The BMW M4 GT3 EVO roared into the Lausitzring for the second DTM meeting of 2025 and left with silverware in both races, confirming that Schubert Motorsport’s off-season upgrades have turned promise into points. René Rast steered the number 33 machine to third on Saturday before surging to second on Sunday, the latter result settled by a nail-biting photo finish that saw him edge Jules Gounon while just missing out on top spot to Jack Aitken’s Ferrari.

Key to the haul was razor-sharp qualifying speed. Freshly resurfaced asphalt offered superb grip, and both BMWs exploited it: Rast planted his car firmly in the top three on both grids, while Marco Wittmann lit up the timing screens to secure a front-row start on Sunday. Swift, disciplined pit work then vaulted Rast into clear air in each contest, even giving him a brief spell in the lead during race two until tyre fade tempered the charge. Wittmann’s Sunday, by contrast, was hampered when a momentary ABS fault locked the brakes at Turn 1, flat-spotting his tyres and forcing a recovery drive that still yielded eighth place after several incisive overtakes.

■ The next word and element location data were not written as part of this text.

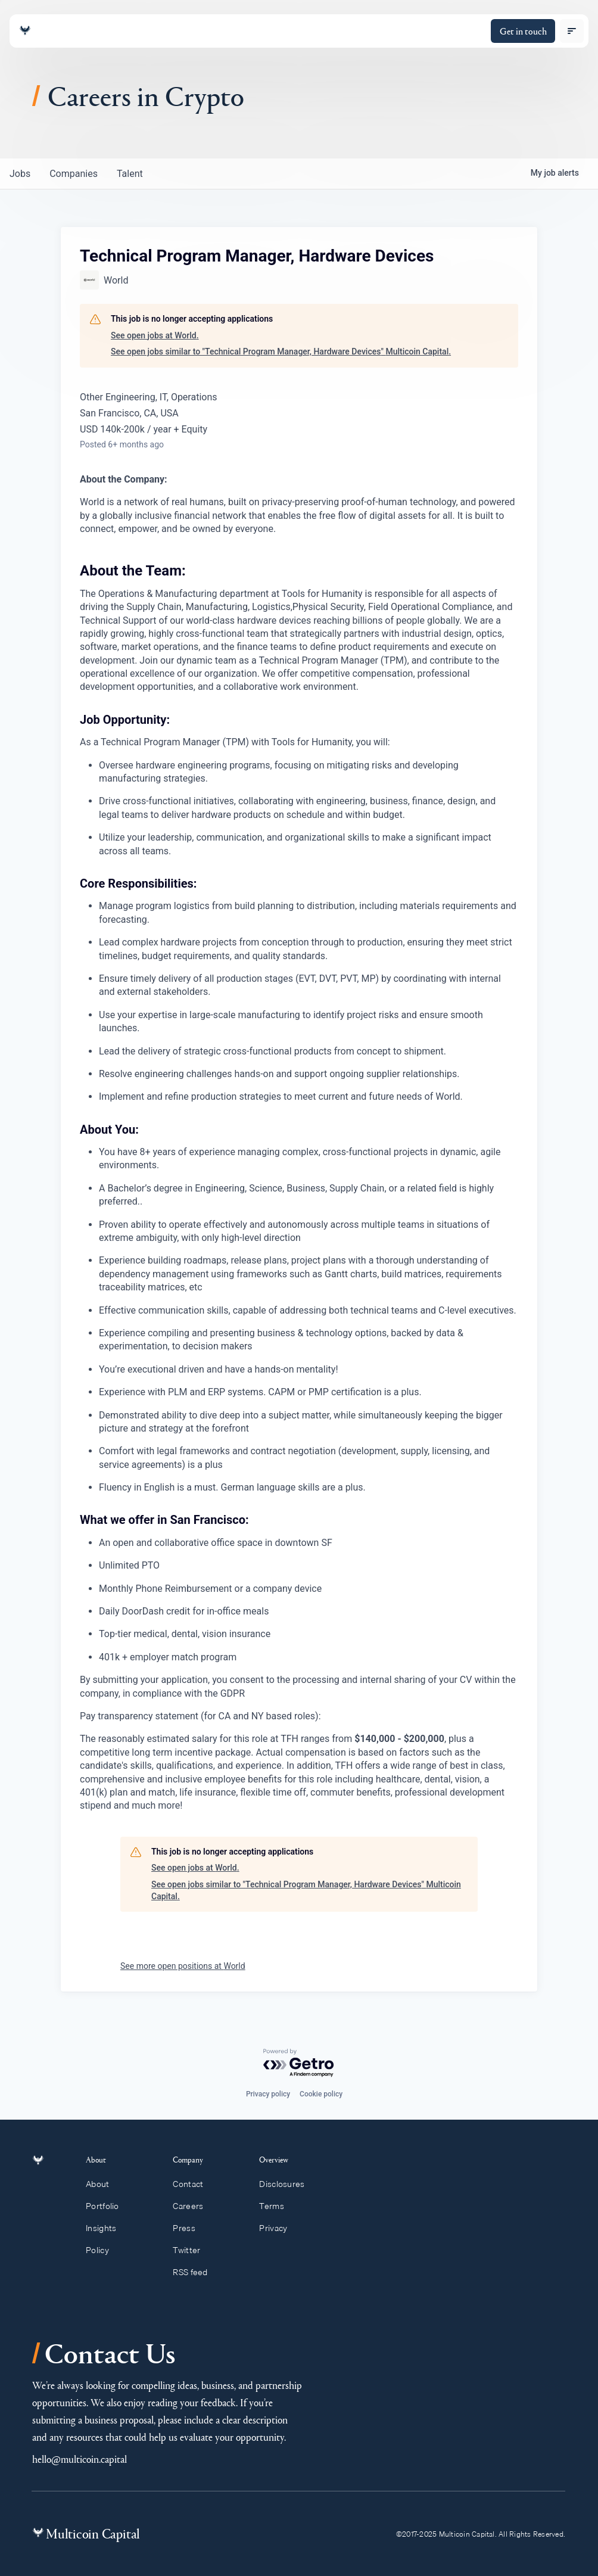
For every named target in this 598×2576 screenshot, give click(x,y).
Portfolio (109, 2206)
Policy (104, 2250)
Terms (277, 2206)
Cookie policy (321, 2094)
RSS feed (196, 2272)
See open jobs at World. (155, 335)
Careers (193, 2206)
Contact (193, 2184)
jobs (20, 173)
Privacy (278, 2228)
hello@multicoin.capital (79, 2458)
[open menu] (572, 31)
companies (73, 173)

Consistent points mean the Schubert duo remain firmly in the championship hunt: Rast sits sixth with 47 points, Wittmann ninth on 39, while the defending team champions hold third overall. Their pace also translated into the ADAC GT Masters curtain-raiser, where BMW entries from Schubert and FK Performance lodged top-ten finishes in both races, the best result being sixth for FK in Saturday’s outing.
Team principal Torsten Schubert praised flawless pit stops and lauded both drivers’ composure under pressure, though he vowed to investigate Wittmann’s ABS glitch. Head of Customer Racing Björn Lellmann echoed the sentiment, confident that the lessons learned in Brandenburg will sharpen the M4 GT3 EVO package further for the season’s next round.
For now, a Lausitzring double podium signals that BMW’s latest evolution of its GT3 challenger has the balance, braking and straight-line punch to fight at the sharp end of a fiercely competitive DTM field—proof delivered the hard way over two relentless, wheel-to-wheel showdowns.